Le déblocage du détroit d’Ormuz sera central. Hormis Oman, seuls l’Arabie Saoudite et les Émirats arabes unis ont la capacité de contourner le détroit mais pour des quantités limitées. Pour ces trois pays, l’envolée des cours mondiaux du pétrole devraient compenser en partie les baisses d’exportations en volume. La contraction de la production de pétrole après un mois de fermeture du détroit est toutefois sévère. Pour Bahreïn, le Koweït et le Qatar dont l’intégralité des exportations transite par le Détroit d’Ormuz, le choc est encore plus violent.
Compte tenu du poids des hydrocarbures dans les économies du Golfe, une contraction du PIB régional est probable cette année.
D’autant que le conflit touche également d’autres secteurs clés de ces économies. Les aéroports de Bahrein, du Koweit et du Qatar sont quasiment à l’arrêt, tandis qu’aux Émirats arabes unis ils tournent à moins de 40% de leur capacité. Au-delà du tourisme, des transports et de la logistique, l’immobilier est aussi exposé en raison du poids élevé de la population étrangère dans la région.

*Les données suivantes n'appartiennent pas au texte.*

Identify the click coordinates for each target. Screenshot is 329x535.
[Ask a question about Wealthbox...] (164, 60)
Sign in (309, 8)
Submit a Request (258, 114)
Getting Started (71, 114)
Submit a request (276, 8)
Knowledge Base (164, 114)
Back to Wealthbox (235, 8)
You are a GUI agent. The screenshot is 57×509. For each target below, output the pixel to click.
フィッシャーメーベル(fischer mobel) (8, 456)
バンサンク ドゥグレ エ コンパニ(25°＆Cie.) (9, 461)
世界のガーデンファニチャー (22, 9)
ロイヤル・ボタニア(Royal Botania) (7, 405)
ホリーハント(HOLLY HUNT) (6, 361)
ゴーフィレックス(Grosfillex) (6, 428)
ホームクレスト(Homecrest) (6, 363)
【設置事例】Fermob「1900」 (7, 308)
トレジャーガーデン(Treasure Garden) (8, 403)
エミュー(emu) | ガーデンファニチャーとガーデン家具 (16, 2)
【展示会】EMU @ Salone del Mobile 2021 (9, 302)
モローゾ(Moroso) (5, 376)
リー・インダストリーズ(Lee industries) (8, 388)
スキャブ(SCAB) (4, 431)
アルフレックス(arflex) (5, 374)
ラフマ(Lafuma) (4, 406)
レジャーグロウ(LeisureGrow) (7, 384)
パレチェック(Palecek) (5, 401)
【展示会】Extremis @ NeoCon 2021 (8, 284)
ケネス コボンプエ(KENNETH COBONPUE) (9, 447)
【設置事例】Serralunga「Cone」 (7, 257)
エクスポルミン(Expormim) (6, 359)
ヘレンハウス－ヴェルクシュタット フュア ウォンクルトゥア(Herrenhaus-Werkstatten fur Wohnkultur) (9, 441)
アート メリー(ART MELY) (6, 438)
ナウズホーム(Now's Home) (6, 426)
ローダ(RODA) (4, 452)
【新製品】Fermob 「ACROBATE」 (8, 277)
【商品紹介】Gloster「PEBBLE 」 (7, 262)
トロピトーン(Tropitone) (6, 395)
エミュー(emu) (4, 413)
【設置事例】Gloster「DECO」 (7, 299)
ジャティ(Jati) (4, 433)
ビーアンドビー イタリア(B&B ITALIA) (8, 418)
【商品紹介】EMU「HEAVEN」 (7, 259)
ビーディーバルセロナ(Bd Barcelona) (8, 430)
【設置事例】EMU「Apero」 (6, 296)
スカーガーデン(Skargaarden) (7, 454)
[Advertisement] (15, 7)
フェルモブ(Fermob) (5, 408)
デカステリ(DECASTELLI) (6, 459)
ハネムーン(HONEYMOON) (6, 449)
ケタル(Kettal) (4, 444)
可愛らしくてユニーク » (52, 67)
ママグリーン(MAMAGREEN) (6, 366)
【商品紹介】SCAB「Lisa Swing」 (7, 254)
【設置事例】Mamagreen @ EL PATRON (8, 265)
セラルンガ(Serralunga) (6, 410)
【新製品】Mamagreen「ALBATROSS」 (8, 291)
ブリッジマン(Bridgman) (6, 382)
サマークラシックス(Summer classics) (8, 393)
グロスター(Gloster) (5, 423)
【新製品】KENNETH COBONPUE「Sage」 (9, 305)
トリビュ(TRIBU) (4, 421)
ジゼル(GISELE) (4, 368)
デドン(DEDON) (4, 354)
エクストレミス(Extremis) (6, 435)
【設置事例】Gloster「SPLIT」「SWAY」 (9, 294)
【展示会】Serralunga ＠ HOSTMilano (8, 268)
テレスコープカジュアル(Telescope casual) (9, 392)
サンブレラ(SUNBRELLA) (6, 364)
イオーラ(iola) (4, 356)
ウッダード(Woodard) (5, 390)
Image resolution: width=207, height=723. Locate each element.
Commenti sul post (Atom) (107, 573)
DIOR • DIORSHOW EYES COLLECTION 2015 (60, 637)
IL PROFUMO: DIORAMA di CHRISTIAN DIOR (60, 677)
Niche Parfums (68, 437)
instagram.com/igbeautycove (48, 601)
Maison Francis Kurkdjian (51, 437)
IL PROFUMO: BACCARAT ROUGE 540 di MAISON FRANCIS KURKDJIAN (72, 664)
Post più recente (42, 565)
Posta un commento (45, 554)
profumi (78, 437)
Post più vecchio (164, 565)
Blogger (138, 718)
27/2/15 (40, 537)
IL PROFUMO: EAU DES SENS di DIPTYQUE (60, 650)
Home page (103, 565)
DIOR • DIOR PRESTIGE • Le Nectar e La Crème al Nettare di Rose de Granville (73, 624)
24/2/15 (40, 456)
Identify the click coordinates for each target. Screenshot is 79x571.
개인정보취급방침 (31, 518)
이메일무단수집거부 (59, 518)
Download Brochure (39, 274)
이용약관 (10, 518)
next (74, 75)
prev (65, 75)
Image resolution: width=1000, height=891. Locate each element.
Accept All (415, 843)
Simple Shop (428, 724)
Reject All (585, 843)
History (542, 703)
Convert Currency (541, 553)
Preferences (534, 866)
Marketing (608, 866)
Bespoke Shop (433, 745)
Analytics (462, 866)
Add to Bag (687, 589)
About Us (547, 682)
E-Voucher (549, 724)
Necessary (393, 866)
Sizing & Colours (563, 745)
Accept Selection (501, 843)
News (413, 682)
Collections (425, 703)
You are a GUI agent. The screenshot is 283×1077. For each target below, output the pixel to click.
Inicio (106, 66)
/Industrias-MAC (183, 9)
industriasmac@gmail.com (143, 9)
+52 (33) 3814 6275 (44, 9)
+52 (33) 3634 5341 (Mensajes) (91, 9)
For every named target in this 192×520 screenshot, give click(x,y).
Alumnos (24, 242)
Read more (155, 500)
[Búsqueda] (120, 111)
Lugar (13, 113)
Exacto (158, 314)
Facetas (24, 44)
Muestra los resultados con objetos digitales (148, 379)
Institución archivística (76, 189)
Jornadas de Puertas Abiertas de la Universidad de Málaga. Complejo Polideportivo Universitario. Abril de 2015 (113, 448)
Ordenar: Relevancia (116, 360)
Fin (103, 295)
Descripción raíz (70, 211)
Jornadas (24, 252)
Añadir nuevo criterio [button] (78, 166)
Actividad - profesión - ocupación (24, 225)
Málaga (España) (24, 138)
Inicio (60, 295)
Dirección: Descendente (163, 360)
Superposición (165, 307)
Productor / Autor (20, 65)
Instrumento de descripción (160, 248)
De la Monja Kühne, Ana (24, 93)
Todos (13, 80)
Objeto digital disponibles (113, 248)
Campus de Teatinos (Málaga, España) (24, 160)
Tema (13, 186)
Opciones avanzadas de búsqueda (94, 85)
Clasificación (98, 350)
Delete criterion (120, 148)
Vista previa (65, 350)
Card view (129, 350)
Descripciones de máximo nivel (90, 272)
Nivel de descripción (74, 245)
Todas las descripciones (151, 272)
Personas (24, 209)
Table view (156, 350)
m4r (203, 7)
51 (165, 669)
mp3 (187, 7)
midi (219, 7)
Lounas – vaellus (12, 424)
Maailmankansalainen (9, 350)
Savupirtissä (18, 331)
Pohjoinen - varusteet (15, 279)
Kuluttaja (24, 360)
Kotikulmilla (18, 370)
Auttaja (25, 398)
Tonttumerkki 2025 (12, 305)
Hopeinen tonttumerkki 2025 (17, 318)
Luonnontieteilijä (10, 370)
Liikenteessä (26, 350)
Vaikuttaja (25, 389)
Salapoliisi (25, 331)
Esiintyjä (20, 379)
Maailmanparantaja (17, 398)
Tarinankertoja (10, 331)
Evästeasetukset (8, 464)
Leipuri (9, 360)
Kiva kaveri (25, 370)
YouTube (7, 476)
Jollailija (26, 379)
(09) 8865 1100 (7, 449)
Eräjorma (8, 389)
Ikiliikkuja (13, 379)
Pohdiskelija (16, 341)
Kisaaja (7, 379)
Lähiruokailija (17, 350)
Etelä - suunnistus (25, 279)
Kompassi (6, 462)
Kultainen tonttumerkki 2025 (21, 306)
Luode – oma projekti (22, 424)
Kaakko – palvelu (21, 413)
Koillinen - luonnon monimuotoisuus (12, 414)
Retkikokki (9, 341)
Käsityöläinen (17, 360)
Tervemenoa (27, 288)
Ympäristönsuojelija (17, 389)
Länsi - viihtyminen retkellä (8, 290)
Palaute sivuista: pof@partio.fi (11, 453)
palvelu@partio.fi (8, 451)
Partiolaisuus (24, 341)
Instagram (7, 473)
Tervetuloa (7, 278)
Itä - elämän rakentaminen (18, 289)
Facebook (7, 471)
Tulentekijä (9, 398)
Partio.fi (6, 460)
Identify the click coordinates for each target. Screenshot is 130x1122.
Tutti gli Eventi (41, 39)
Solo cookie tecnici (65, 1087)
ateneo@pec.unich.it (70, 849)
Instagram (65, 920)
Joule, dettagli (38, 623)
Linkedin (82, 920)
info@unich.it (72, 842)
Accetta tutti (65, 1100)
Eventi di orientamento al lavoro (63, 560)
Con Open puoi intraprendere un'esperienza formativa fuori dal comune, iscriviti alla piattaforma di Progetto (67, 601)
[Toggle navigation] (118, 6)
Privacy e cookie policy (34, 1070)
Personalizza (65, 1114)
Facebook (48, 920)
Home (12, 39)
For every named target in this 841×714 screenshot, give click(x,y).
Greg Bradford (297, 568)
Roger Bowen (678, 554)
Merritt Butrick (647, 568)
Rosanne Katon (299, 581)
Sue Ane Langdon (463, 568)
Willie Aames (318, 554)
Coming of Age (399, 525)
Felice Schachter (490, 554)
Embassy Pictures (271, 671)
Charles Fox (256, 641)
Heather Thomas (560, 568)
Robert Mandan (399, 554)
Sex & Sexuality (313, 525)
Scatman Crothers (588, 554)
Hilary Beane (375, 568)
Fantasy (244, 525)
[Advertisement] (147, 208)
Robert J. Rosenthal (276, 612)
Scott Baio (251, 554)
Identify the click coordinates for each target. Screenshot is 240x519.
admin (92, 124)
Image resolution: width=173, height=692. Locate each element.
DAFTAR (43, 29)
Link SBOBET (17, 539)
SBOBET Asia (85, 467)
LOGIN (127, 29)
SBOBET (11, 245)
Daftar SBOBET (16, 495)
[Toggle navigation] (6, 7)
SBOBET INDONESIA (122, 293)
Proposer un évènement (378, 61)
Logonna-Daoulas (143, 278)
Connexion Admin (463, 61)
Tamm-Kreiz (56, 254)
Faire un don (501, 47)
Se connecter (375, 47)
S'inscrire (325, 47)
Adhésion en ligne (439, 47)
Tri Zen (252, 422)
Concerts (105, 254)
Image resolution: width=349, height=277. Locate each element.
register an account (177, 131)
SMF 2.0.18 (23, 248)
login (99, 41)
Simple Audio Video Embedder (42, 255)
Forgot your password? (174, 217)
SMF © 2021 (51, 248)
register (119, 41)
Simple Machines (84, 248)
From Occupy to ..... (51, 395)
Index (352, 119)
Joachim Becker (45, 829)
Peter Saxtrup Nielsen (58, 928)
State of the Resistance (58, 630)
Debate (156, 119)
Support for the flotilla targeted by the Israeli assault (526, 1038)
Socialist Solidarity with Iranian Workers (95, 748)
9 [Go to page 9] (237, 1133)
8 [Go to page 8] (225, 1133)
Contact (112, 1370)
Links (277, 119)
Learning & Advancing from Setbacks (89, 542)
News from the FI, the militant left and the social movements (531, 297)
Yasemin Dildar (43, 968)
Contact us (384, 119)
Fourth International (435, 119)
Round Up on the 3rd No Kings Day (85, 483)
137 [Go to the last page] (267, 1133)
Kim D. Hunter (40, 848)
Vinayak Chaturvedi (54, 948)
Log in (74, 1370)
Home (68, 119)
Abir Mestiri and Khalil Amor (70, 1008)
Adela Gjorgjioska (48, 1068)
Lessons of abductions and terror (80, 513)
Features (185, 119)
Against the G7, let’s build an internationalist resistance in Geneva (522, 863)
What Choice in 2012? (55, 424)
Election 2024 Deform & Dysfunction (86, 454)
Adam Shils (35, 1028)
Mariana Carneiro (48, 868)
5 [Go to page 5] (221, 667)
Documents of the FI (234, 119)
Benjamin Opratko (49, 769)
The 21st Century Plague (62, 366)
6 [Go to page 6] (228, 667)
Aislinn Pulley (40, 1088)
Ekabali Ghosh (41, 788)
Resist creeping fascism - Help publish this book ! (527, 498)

La région dans son ensemble dispose de fondamentaux macroéconomiques suffisamment robustes pour absorber le choc. Plus de 5000 milliards de dollars d’actifs sont gérés par les fonds souverains des pays du GCC, soit plus de 2 fois le PIB de la région. Par ailleurs, le niveau moyen d’endettement des gouvernements excède à peine 30% du PIB et les réserves de change sont confortables. Cela explique la réaction contenue des marchés jusqu’à présent. À l’exception de Bahreïn, dont les fondamentaux sont très dégradés et dans une moindre mesure Dubaï, la hausse des primes de risque sur les émissions de dette obligataire en devise depuis fin février est inférieure de 20 points de base.
D’autres éléments rassurent. Dans l’ensemble, avant le conflit, les économies du Golfe connaissaient une période de croissance soutenue, portée par une demande intérieure solide. Les taux de chômage sont bas et les pressions inflationnistes restent contenues. Les banques de la région en ont profité pour consolider leurs bilans, que ce soit en termes de capitalisation ou de qualité des actifs.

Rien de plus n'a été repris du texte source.